◆ **Task goal**: Count the lines in the listing below that contain the string "This", and reply with that number alone.
○ ○ ○ ○ ○ ○ ○
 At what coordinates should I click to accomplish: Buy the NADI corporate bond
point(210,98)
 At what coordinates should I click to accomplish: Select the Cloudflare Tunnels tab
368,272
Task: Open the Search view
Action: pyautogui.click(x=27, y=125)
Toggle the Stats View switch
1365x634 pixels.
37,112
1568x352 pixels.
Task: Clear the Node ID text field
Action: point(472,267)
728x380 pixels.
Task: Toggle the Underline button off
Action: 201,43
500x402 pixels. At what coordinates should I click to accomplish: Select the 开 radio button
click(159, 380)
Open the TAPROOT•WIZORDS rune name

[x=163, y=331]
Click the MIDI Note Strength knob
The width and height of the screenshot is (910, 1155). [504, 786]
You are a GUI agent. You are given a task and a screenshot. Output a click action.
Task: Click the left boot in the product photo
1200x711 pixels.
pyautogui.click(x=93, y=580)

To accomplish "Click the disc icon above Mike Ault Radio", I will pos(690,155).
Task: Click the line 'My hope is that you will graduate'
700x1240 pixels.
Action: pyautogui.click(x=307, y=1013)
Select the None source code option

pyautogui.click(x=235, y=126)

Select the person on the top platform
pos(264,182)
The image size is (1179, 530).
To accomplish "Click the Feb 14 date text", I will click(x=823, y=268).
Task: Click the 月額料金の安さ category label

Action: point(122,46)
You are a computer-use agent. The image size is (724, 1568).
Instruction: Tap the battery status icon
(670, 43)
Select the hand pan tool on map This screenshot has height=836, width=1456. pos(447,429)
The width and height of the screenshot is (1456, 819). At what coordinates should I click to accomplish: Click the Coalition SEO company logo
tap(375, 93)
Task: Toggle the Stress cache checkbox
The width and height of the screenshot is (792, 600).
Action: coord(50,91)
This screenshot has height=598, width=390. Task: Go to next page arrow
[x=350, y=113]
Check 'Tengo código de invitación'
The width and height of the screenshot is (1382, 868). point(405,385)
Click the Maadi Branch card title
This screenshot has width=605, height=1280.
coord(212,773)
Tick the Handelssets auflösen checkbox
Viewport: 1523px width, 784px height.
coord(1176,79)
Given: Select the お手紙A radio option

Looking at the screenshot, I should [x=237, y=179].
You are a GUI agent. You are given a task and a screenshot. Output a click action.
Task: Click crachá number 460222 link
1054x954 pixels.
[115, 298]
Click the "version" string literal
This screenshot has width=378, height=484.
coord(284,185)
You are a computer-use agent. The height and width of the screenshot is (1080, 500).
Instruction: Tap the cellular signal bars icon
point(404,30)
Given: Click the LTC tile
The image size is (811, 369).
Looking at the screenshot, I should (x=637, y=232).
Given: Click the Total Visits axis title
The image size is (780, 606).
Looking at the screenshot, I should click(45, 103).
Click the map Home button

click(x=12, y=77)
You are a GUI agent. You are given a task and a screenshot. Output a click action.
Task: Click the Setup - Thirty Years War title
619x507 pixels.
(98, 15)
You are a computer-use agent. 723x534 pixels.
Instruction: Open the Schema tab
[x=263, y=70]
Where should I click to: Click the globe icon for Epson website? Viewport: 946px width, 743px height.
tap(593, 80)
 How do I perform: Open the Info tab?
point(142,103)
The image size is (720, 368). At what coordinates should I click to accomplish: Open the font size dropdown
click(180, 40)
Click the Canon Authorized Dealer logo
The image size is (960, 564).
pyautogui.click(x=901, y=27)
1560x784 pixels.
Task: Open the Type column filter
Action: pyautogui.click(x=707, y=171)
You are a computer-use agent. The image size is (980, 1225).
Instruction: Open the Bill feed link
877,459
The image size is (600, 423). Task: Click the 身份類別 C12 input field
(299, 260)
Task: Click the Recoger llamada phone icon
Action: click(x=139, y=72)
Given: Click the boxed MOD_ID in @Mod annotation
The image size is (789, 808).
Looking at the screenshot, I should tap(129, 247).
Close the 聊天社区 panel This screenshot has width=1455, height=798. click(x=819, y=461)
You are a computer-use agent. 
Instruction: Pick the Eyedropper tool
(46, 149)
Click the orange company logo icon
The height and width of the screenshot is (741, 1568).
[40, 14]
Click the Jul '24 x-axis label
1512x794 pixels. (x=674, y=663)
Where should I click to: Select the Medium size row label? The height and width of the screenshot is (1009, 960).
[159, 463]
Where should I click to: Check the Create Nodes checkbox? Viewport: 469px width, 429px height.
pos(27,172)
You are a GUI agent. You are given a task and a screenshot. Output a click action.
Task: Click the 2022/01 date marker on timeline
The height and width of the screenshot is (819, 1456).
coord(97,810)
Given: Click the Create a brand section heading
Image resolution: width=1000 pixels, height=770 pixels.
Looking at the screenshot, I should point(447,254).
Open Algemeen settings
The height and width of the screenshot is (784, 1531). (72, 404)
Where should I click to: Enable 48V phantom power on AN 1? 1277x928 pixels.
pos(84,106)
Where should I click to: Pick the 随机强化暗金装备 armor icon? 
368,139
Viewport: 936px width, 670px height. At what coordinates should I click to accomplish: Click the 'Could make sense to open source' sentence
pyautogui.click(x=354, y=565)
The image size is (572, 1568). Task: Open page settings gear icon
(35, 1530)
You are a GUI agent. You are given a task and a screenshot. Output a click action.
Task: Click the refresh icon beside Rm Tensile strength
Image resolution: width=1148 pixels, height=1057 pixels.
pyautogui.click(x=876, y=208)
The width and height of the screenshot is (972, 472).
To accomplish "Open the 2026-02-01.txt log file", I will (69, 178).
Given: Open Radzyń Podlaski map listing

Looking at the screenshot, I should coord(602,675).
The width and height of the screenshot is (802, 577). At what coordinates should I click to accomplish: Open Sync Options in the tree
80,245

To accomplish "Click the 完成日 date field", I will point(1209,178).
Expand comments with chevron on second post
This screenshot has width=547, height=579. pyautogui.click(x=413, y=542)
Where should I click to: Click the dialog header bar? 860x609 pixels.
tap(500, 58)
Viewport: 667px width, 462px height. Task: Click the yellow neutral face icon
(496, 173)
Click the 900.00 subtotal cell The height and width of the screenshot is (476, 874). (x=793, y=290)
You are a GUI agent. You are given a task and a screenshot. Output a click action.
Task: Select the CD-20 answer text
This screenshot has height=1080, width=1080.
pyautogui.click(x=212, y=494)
○ ○ ○ ○ ○ ○ ○
◆ **Exercise answer**: 7